*TASK DETAILS*. All of the data needs to be printed again, exactly as written.

*** DATA FOR THE TASK ***

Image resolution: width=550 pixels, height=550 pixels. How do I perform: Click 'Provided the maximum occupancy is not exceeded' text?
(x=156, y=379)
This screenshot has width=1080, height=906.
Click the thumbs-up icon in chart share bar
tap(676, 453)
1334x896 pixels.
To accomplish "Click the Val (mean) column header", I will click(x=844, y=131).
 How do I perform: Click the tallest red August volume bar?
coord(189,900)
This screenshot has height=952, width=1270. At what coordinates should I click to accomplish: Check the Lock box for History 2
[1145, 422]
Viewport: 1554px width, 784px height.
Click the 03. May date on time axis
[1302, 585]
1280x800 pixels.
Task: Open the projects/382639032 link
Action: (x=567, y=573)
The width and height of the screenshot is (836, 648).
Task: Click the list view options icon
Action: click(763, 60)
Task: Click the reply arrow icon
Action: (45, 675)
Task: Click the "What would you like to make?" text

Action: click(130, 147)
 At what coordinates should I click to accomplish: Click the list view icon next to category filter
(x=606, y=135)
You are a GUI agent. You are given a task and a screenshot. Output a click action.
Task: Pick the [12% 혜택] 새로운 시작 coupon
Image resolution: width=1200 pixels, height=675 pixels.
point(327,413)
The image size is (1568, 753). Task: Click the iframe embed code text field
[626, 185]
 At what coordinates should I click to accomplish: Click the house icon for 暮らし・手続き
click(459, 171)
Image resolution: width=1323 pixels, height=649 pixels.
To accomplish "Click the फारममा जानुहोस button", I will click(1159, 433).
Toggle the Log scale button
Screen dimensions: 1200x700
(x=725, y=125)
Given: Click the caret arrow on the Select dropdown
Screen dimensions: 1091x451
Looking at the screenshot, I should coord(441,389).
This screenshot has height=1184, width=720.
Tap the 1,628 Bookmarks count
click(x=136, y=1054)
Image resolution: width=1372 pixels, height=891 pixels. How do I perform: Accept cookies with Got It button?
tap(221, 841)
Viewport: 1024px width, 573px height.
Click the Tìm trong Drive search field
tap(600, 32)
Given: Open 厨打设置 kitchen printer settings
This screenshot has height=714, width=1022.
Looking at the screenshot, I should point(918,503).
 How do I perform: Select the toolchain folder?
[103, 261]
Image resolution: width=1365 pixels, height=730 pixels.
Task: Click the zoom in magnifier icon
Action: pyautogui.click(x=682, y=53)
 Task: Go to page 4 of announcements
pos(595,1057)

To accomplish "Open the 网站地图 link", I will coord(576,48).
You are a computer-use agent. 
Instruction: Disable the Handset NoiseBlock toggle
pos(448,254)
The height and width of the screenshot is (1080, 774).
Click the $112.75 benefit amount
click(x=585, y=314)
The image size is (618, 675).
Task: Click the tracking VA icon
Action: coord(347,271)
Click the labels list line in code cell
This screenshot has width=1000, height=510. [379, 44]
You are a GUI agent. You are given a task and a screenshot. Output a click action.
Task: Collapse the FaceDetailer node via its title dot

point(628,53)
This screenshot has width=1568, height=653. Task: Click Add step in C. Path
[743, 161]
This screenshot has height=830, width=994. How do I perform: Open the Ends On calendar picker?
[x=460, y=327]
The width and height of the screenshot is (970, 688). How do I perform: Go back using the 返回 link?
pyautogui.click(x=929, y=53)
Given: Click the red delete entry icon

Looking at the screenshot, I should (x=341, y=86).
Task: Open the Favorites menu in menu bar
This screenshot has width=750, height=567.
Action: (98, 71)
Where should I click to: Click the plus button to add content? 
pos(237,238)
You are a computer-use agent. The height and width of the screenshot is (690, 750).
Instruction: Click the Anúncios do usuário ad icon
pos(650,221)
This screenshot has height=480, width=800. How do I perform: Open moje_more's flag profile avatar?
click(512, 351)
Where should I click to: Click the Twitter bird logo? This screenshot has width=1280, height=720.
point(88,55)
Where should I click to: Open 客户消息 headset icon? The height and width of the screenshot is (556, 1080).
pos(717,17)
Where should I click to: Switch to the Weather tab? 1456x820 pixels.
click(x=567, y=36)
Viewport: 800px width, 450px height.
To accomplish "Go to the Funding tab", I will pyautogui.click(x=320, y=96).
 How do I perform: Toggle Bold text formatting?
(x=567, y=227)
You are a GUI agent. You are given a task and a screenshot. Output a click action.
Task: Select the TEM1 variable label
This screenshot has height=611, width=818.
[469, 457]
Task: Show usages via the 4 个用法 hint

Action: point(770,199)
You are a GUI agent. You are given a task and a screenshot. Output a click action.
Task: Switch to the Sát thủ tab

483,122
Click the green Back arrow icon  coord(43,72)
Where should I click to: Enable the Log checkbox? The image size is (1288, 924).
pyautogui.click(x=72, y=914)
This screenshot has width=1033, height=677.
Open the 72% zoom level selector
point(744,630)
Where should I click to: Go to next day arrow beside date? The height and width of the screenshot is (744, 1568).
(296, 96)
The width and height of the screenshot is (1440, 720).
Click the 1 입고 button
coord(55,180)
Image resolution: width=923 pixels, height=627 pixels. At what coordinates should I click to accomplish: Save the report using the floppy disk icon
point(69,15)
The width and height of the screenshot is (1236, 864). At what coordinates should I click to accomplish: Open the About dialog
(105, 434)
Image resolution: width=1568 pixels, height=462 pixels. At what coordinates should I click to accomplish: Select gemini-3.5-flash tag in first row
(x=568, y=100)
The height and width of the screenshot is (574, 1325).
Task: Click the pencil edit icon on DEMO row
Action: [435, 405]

*** End of DATA FOR THE TASK ***

*OUTPUT BELOW*.
Image resolution: width=550 pixels, height=550 pixels. How do I perform: Click 'Provided the maximum occupancy is not exceeded' text?
(x=156, y=379)
This screenshot has width=1080, height=906.
Click the thumbs-up icon in chart share bar
tap(676, 453)
1334x896 pixels.
To accomplish "Click the Val (mean) column header", I will click(x=844, y=131).
 How do I perform: Click the tallest red August volume bar?
coord(189,900)
This screenshot has height=952, width=1270. At what coordinates should I click to accomplish: Check the Lock box for History 2
[1145, 422]
Viewport: 1554px width, 784px height.
Click the 03. May date on time axis
[1302, 585]
1280x800 pixels.
Task: Open the projects/382639032 link
Action: (x=567, y=573)
The width and height of the screenshot is (836, 648).
Task: Click the list view options icon
Action: click(763, 60)
Task: Click the reply arrow icon
Action: (45, 675)
Task: Click the "What would you like to make?" text

Action: click(130, 147)
 At what coordinates should I click to accomplish: Click the list view icon next to category filter
(x=606, y=135)
You are a GUI agent. You are given a task and a screenshot. Output a click action.
Task: Pick the [12% 혜택] 새로운 시작 coupon
Image resolution: width=1200 pixels, height=675 pixels.
point(327,413)
The image size is (1568, 753). Task: Click the iframe embed code text field
[626, 185]
 At what coordinates should I click to accomplish: Click the house icon for 暮らし・手続き
click(459, 171)
Image resolution: width=1323 pixels, height=649 pixels.
To accomplish "Click the फारममा जानुहोस button", I will click(1159, 433).
Toggle the Log scale button
Screen dimensions: 1200x700
(x=725, y=125)
Given: Click the caret arrow on the Select dropdown
Screen dimensions: 1091x451
Looking at the screenshot, I should coord(441,389).
This screenshot has height=1184, width=720.
Tap the 1,628 Bookmarks count
click(x=136, y=1054)
Image resolution: width=1372 pixels, height=891 pixels. How do I perform: Accept cookies with Got It button?
tap(221, 841)
Viewport: 1024px width, 573px height.
Click the Tìm trong Drive search field
tap(600, 32)
Given: Open 厨打设置 kitchen printer settings
This screenshot has height=714, width=1022.
Looking at the screenshot, I should point(918,503).
 How do I perform: Select the toolchain folder?
[103, 261]
Image resolution: width=1365 pixels, height=730 pixels.
Task: Click the zoom in magnifier icon
Action: pyautogui.click(x=682, y=53)
 Task: Go to page 4 of announcements
pos(595,1057)

To accomplish "Open the 网站地图 link", I will coord(576,48).
You are a computer-use agent. 
Instruction: Disable the Handset NoiseBlock toggle
pos(448,254)
The height and width of the screenshot is (1080, 774).
Click the $112.75 benefit amount
click(x=585, y=314)
The image size is (618, 675).
Task: Click the tracking VA icon
Action: coord(347,271)
Click the labels list line in code cell
This screenshot has width=1000, height=510. [379, 44]
You are a GUI agent. You are given a task and a screenshot. Output a click action.
Task: Collapse the FaceDetailer node via its title dot

point(628,53)
This screenshot has width=1568, height=653. Task: Click Add step in C. Path
[743, 161]
This screenshot has height=830, width=994. How do I perform: Open the Ends On calendar picker?
[x=460, y=327]
The width and height of the screenshot is (970, 688). How do I perform: Go back using the 返回 link?
pyautogui.click(x=929, y=53)
Given: Click the red delete entry icon

Looking at the screenshot, I should (x=341, y=86).
Task: Open the Favorites menu in menu bar
This screenshot has width=750, height=567.
Action: (98, 71)
Where should I click to: Click the plus button to add content? 
pos(237,238)
You are a computer-use agent. The height and width of the screenshot is (690, 750).
Instruction: Click the Anúncios do usuário ad icon
pos(650,221)
This screenshot has height=480, width=800. How do I perform: Open moje_more's flag profile avatar?
click(512, 351)
Where should I click to: Click the Twitter bird logo? This screenshot has width=1280, height=720.
point(88,55)
Where should I click to: Open 客户消息 headset icon? The height and width of the screenshot is (556, 1080).
pos(717,17)
Where should I click to: Switch to the Weather tab? 1456x820 pixels.
click(x=567, y=36)
Viewport: 800px width, 450px height.
To accomplish "Go to the Funding tab", I will pyautogui.click(x=320, y=96).
 How do I perform: Toggle Bold text formatting?
(x=567, y=227)
You are a GUI agent. You are given a task and a screenshot. Output a click action.
Task: Select the TEM1 variable label
This screenshot has height=611, width=818.
[469, 457]
Task: Show usages via the 4 个用法 hint

Action: point(770,199)
You are a GUI agent. You are given a task and a screenshot. Output a click action.
Task: Switch to the Sát thủ tab

483,122
Click the green Back arrow icon  coord(43,72)
Where should I click to: Enable the Log checkbox? The image size is (1288, 924).
pyautogui.click(x=72, y=914)
This screenshot has width=1033, height=677.
Open the 72% zoom level selector
point(744,630)
Where should I click to: Go to next day arrow beside date? The height and width of the screenshot is (744, 1568).
(296, 96)
The width and height of the screenshot is (1440, 720).
Click the 1 입고 button
coord(55,180)
Image resolution: width=923 pixels, height=627 pixels. At what coordinates should I click to accomplish: Save the report using the floppy disk icon
point(69,15)
The width and height of the screenshot is (1236, 864). At what coordinates should I click to accomplish: Open the About dialog
(105, 434)
Image resolution: width=1568 pixels, height=462 pixels. At what coordinates should I click to accomplish: Select gemini-3.5-flash tag in first row
(x=568, y=100)
The height and width of the screenshot is (574, 1325).
Task: Click the pencil edit icon on DEMO row
Action: [435, 405]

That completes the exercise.